If you live outside the city or suburb limits, chances are you will need to use a well and pump system for water, and septic system for sewer. Both systems will need to be maintained and parts replaced at some point. Regular maintenance fees for a septic system are usually in the hundreds of dollars every three to five years, and this is a bargain compared to the cost of repairing or replacing a malfunctioning septic system that can be thousands of dollars.
- Monthly septic maintenance may be as simple as adding live organic bacteria that breaks down the presence of unnatural substances and solids, like detergents and soaps. Bacteria additives are an inexpensive insurance policy that keeps your pipes clean & clear, odor free, and your system functioning properly.

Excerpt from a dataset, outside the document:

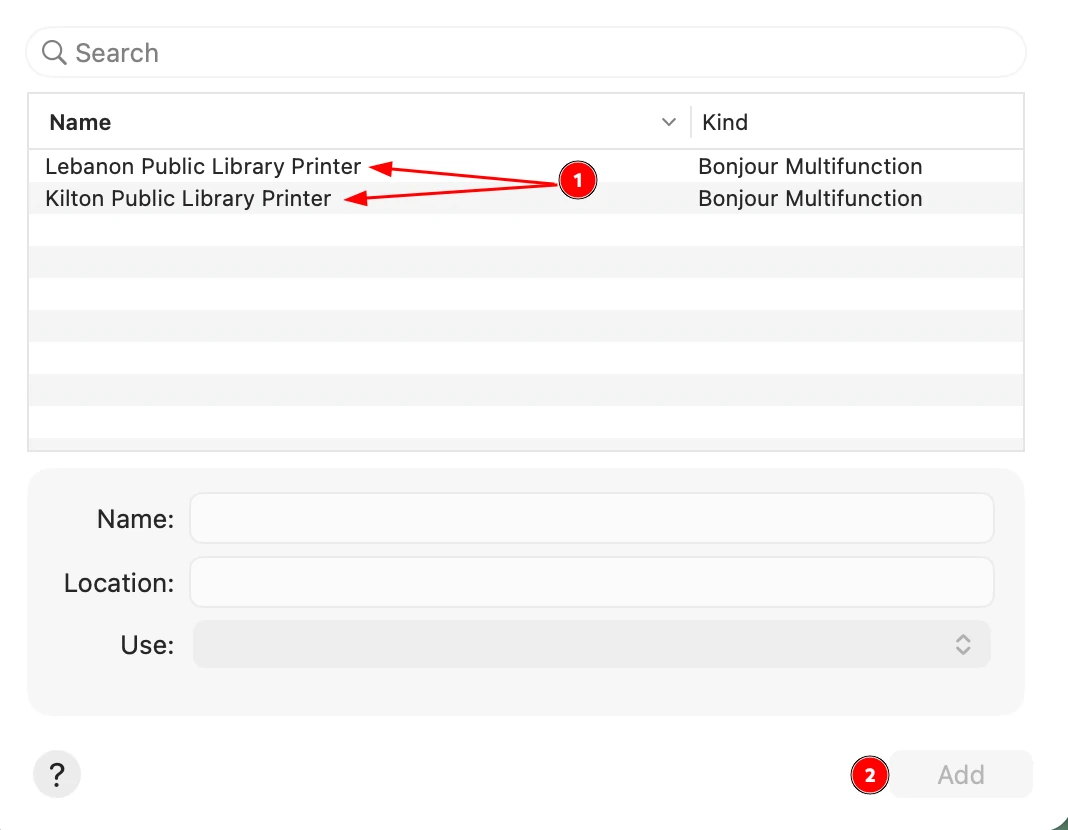Click the Use dropdown's up-down chevron icon
Viewport: 1068px width, 830px height.
click(x=963, y=645)
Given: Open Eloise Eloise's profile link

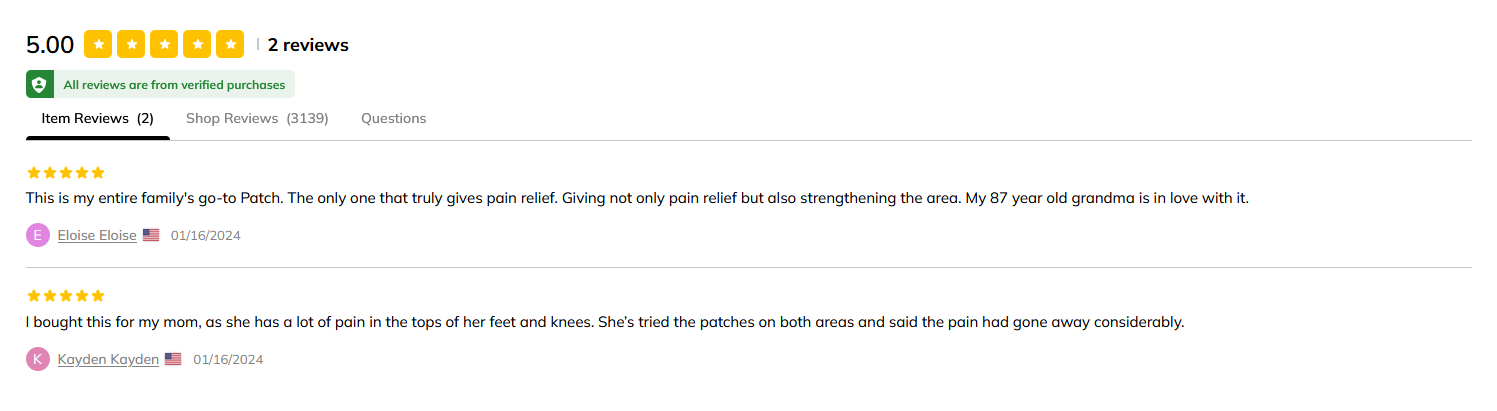Looking at the screenshot, I should point(97,236).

- Regular septic maintenance – to keep a septic system running efficiently, it should be inspected by a professional everyone to three years. According to the EPA, household septic systems should be pumped every three to five years. There are many different types of septic systems. They can last from fifteen to forty years.
Repairs & Replacement
General maintenance and repairs include carpets, flooring, painting, doors, hinges, windows, lighting, etc. Most house components wear down and will eventually need to be replaced. The better you maintain them, the longer they will last.
Appliances will need to be maintained and eventually replaced. Proactive maintenance such as cleaning, changing filters, and replacing wearable parts will extend the life of appliances.
Not all items reach their usable life and can become less efficient before their forecasted usable life. Usable life of appliances:
- Stove – 15 years for a gas range, 13 years for an electric range
- Refrigerator – 13 years
- Dishwasher – 9 years
- Microwave – 5 years
- Washing Machine – 12 years
- Dryer – Gas dryer 13 years, Electric Dryer 14 years
The concept of usable life is important to understand when looking at appliances and several other items throughout the house. If the usable life of a gas stove is estimated at 15 years and the stove is 10 years old, that means you should budget to replace your stove in the next 5 years.
Bigger Ticket Maintenance and Repairs
Understanding the usable life of items inside and outside the house, and forecasting when you’ll need to budget to replace items, is very important. Some of the biggest items are:
- Roof – Asphalt shingle roof 20 – 30 years
- Metal roof – 30 years to lifetime
- Furnace/Boiler – 15 to 20 years
- Overhead garage door – 15-30 years, and replace the opening mechanism 10-15 year
Separating a fund for housing repair and maintenance from your emergency fund is important. There is some overlap between the items the emergency fund and the housing repair and maintenance fund are addressing, but generally:
- The Emergency Fund is there in case of job loss, catastrophe, or sudden emergency.
- The Housing Repair/Maintenance Fund is there for repairs and maintenance specifically tied to the house.
Having two separate accounts for these funds is helpful so that you don’t use them for things they are not intended for.
A House Savings for Maintenance/Repair Fund can be calculated two ways. One approach would be to calculate 1-4% of the purchase for the house, and another approach would be to calculate 6 months of mortgage payments; either way, these funds should be set aside annually for home maintenance and repair.
Let’s look at the two different approaches to budgeting for maintenance and repair. As an example of setting up a repair budget, we will use a $250,000 house:
- 1% – 4% set aside annual approach – 1% of $250k is $2,500, and 4% of $250K is $10,000. Generally the newer or better condition of the house, the less you need to set aside. The older or worse condition of the house means you should be setting aside more.
- 6 Months Mortgage Payment approach – If your PITI Mortgage was $1726 per month, you would set aside $10,356, which is six times the mortgage payment, into a dedicated savings account.